- [Required work]:
Taking the line with "You are a computer-use agent." as the first and the line with "Instruction: Toggle the" as the last, set down exactly every line in that range from the entries below, and no more.

- [Data provided]:
_ _ _ _
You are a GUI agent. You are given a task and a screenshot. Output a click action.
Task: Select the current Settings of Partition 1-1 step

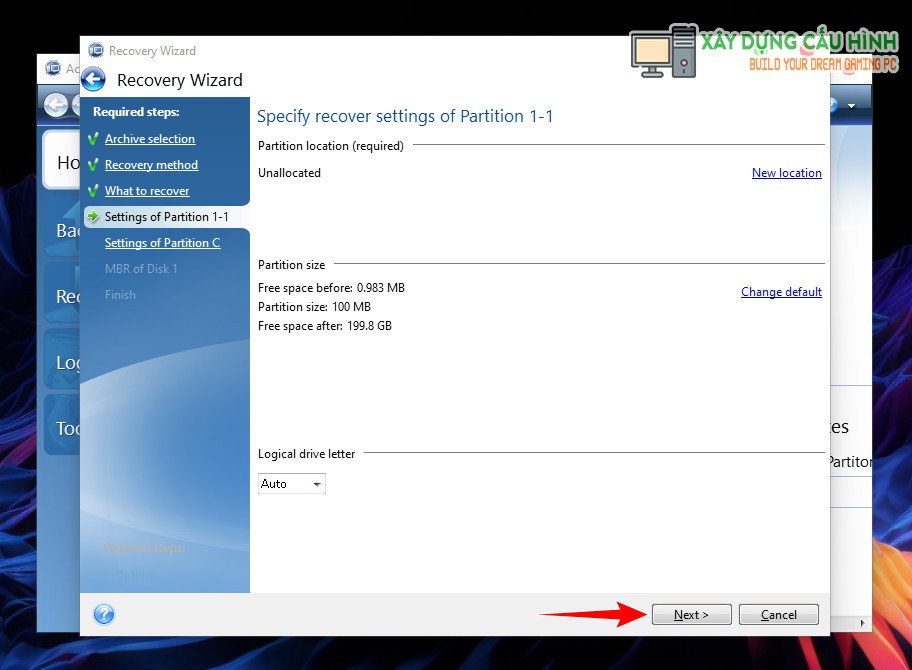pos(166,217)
_ _ _ _
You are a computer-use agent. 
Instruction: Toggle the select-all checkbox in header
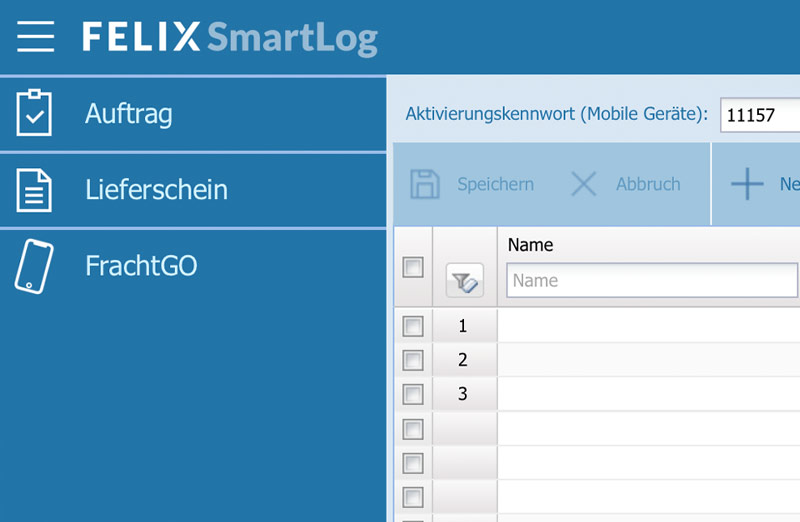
_ _ _ _
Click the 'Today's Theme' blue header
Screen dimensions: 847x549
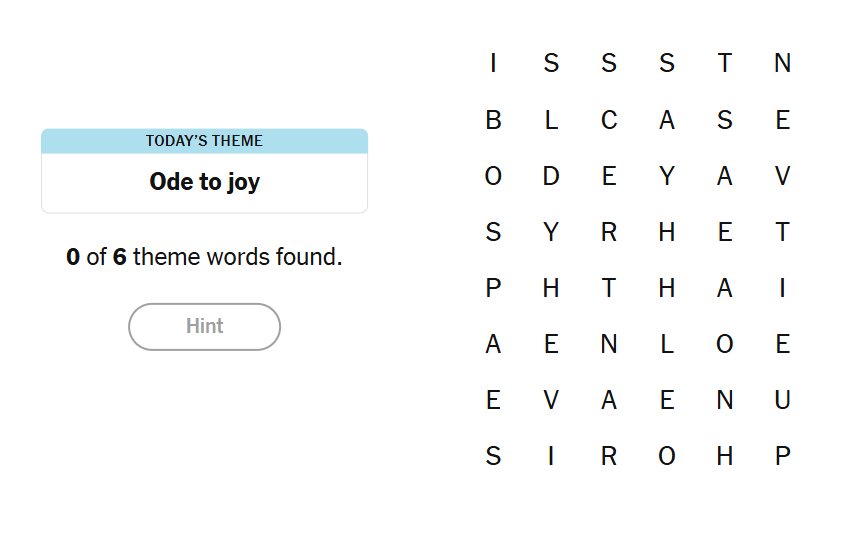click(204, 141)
_ _ _ _
- [Final answer]:
You are a computer-use agent. 
Instruction: Toggle the select-all checkbox in header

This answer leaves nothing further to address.